> [REQUEST]: Turn the data from the line with "The width and height of the screenshot is (741, 519)." to the line with "Action: pyautogui.click(x=892, y=25)", both included, into a numbered list, leaving out any blank lines.

> [DATA LISTING]:
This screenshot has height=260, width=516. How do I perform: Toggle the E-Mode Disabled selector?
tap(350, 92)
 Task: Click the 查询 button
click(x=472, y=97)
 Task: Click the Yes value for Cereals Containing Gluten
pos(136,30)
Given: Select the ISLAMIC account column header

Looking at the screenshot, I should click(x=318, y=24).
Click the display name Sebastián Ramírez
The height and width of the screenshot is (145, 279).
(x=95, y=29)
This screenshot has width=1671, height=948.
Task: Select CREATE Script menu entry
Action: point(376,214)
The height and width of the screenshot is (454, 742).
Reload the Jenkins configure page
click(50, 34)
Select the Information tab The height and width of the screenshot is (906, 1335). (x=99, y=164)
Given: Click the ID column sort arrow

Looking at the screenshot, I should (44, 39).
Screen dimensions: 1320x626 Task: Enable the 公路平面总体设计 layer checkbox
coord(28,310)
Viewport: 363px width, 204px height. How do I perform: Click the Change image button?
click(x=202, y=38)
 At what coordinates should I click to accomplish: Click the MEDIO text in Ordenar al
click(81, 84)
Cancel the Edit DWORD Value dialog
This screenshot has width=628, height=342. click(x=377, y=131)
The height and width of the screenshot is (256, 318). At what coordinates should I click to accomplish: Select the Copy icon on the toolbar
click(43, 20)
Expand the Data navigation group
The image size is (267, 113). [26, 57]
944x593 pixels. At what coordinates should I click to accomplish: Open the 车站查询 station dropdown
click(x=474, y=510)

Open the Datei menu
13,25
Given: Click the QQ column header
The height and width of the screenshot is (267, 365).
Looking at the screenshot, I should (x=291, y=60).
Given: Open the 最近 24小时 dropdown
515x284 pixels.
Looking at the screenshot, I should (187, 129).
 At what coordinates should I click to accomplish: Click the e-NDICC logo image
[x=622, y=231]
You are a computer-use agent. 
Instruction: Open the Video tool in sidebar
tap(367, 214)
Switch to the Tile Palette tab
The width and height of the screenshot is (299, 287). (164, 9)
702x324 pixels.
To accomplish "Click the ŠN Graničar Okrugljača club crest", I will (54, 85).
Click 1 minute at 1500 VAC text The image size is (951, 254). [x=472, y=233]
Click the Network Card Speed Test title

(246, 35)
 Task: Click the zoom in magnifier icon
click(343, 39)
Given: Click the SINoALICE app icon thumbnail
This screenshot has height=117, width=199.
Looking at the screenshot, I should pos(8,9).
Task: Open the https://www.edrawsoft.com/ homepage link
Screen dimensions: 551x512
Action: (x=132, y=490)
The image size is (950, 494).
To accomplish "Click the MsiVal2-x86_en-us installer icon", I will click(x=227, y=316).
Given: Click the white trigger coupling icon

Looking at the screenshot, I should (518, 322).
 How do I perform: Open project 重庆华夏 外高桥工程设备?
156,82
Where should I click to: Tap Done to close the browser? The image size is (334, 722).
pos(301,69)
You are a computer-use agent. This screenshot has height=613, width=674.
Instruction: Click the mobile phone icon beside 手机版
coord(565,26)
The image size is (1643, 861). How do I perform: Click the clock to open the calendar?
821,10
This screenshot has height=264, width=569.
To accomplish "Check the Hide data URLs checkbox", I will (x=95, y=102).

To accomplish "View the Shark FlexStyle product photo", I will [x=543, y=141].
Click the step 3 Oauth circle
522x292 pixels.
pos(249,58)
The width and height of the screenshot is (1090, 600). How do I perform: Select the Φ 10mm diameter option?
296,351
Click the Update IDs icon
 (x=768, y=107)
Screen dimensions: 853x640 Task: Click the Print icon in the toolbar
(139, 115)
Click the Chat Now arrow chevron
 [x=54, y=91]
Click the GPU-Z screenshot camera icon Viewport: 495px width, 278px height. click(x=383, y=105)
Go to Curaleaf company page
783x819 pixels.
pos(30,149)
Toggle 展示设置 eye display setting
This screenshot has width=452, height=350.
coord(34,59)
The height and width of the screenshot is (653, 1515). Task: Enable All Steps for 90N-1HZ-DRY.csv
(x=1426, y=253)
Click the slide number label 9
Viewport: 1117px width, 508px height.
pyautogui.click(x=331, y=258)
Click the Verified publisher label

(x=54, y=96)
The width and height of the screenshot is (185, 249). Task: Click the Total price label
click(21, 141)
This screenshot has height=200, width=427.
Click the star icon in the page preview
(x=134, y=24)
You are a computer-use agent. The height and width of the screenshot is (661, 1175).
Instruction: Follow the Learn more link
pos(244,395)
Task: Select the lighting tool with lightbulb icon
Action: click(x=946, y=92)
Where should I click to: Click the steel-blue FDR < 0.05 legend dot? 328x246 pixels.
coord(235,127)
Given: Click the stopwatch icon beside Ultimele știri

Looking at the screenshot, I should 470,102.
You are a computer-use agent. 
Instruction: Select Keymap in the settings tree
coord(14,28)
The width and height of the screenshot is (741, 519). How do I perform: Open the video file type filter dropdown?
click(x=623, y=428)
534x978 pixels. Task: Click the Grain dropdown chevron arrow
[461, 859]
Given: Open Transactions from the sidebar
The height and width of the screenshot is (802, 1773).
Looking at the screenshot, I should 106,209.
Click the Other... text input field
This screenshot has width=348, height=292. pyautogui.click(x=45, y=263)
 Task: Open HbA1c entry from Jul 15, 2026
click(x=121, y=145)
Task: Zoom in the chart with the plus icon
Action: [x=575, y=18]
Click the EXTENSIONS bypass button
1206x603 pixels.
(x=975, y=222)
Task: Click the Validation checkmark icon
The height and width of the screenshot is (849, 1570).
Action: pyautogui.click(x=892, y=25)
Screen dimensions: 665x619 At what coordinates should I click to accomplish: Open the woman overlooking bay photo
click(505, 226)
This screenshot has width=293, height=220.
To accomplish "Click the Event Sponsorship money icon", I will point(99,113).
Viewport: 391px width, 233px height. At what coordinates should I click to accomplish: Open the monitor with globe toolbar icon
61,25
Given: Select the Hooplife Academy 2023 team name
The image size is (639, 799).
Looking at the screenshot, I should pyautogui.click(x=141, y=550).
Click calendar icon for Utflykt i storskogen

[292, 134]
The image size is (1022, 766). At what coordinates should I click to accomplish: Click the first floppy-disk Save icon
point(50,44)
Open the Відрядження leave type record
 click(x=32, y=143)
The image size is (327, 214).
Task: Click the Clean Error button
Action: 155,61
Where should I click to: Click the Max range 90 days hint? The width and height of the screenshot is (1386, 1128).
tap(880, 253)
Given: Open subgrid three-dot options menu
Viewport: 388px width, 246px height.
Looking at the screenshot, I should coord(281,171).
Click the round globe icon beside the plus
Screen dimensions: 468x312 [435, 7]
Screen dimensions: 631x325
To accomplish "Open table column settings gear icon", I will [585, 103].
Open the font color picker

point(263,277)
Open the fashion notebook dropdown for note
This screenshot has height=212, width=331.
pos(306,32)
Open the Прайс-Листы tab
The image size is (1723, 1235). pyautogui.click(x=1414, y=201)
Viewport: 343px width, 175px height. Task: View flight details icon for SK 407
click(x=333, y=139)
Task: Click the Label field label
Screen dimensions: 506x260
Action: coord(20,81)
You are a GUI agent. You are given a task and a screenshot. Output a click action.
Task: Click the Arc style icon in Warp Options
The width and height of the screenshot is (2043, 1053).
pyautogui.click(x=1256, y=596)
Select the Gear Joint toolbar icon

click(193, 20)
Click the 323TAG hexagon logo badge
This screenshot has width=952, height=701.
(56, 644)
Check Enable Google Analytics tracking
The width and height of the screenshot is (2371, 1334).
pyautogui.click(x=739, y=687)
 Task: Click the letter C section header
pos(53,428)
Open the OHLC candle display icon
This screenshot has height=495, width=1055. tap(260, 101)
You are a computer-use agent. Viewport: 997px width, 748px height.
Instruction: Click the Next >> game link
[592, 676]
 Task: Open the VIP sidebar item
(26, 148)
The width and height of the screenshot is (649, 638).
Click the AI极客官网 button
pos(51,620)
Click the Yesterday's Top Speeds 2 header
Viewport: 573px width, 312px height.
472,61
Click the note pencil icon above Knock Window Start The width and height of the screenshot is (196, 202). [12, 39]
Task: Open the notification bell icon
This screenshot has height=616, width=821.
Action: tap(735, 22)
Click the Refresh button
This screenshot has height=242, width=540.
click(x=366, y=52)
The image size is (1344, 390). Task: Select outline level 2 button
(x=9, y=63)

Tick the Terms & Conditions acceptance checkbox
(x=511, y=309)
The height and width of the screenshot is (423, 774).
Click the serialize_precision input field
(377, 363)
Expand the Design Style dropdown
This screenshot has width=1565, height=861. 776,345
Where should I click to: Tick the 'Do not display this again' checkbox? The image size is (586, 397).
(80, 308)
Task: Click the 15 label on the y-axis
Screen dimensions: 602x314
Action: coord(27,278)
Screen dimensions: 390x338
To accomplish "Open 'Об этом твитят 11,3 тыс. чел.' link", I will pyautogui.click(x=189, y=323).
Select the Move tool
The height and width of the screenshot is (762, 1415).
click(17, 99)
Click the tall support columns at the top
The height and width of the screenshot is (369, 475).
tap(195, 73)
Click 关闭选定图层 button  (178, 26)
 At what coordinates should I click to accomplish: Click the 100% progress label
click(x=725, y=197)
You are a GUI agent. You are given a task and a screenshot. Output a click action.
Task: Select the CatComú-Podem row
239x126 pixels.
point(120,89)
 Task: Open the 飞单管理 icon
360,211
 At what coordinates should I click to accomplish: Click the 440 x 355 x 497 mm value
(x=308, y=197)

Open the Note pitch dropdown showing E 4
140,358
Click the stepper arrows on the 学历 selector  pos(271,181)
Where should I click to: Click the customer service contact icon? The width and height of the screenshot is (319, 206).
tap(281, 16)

> [EXERCISE OUTPUT]:
1. The width and height of the screenshot is (741, 519). How do I perform: Open the video file type filter dropdown?
2. click(x=623, y=428)
3. 534x978 pixels. Task: Click the Grain dropdown chevron arrow
4. [461, 859]
5. Given: Open Transactions from the sidebar
6. The height and width of the screenshot is (802, 1773).
7. Looking at the screenshot, I should 106,209.
8. Click the Other... text input field
9. This screenshot has width=348, height=292. pyautogui.click(x=45, y=263)
10.  Task: Open HbA1c entry from Jul 15, 2026
11. click(x=121, y=145)
12. Task: Zoom in the chart with the plus icon
13. Action: [x=575, y=18]
14. Click the EXTENSIONS bypass button
15. 1206x603 pixels.
16. (x=975, y=222)
17. Task: Click the Validation checkmark icon
18. The height and width of the screenshot is (849, 1570).
19. Action: pyautogui.click(x=892, y=25)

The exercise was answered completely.